Gail Swallow who is the council representative on the board said, “They understand and are willing. They know it means sharing funds.” The ARC benefits from a one-half percent city sales tax. Bier made a motion, seconded by Swallow, to request an ordinance to that effect. The motion passed unanimously.

Several amendments were made to this year’s budgets. Two were for the library for state library funds and ARPA funds received. Another was the donation from the Cory Washburn family for the swimming pool. The airport budget was amended on both the revenue and expense sides to account for added fuel purchases and fuel sales. A continuing education item was added to the library budget.

The council voted to approve Deputy Clerk Heather Bonham, who was present to record the minutes, as the authorized agent for the OkMRF Retirement Plan. Brady was the previous signee, but she is leaving at the end of May.

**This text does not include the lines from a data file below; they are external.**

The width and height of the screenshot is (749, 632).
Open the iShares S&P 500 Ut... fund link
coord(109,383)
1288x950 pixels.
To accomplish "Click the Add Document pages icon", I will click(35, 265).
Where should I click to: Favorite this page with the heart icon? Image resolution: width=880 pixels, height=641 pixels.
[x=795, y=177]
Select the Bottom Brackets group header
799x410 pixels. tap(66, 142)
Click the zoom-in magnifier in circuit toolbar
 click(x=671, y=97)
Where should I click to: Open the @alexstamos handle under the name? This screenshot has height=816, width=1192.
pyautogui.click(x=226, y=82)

Melinda Barton’s appointment as the Tourism Tax Commission representative to the Alva Arena Authority was approved with Dowling and Brooks abstaining.

The council also approved minutes of the April 18 meeting, revised minutes of the May 10 meeting, claims of $260,107.38, payroll expenses of $184,593.41 and an ASAP Energy invoice for $33,453.57 for aviation fuel.

Action Following Executive Session

Following an executive session, the council took two actions. Winters made a motion, seconded by Bier, to withdraw the $750 per month pay associated with Parker’s appointment as interim personnel manager. The motion carried with Dowling abstaining. The pay for Fire Chief Bryan Miller as interim operations manager was not affected.

Winters stumbled when making the next motion, causing much laughter. He tried straightening it out, and Mayor Parker restated it more clearly with Winters agreeing to that wording. The motion was for the mayor to negotiate a three-month agreement with Drew Cunningham to act as interim city attorney starting July 1. In the roll call voting, Dowling again abstained, and the motion carried 7-0.

Authority Meetings

Meeting as the Alva Utility Authority, the same members approved minutes of the April 18 meeting, claims of $103,076.81 and payroll expenses of $37,717.56.

The Alva Economic Development Authority (AEDA) then met, approving minutes from April, claims of 55,333.04 and payroll expenses of $14,341.69.

Stelling made a motion, seconded by Bier, to pay the NWOSU Foundation invoice for the 2022 Spring Semester Alva Incentive Scholarships for $244,284.00. The motion passed 6-1. Dowling abstained and Brooks voted no.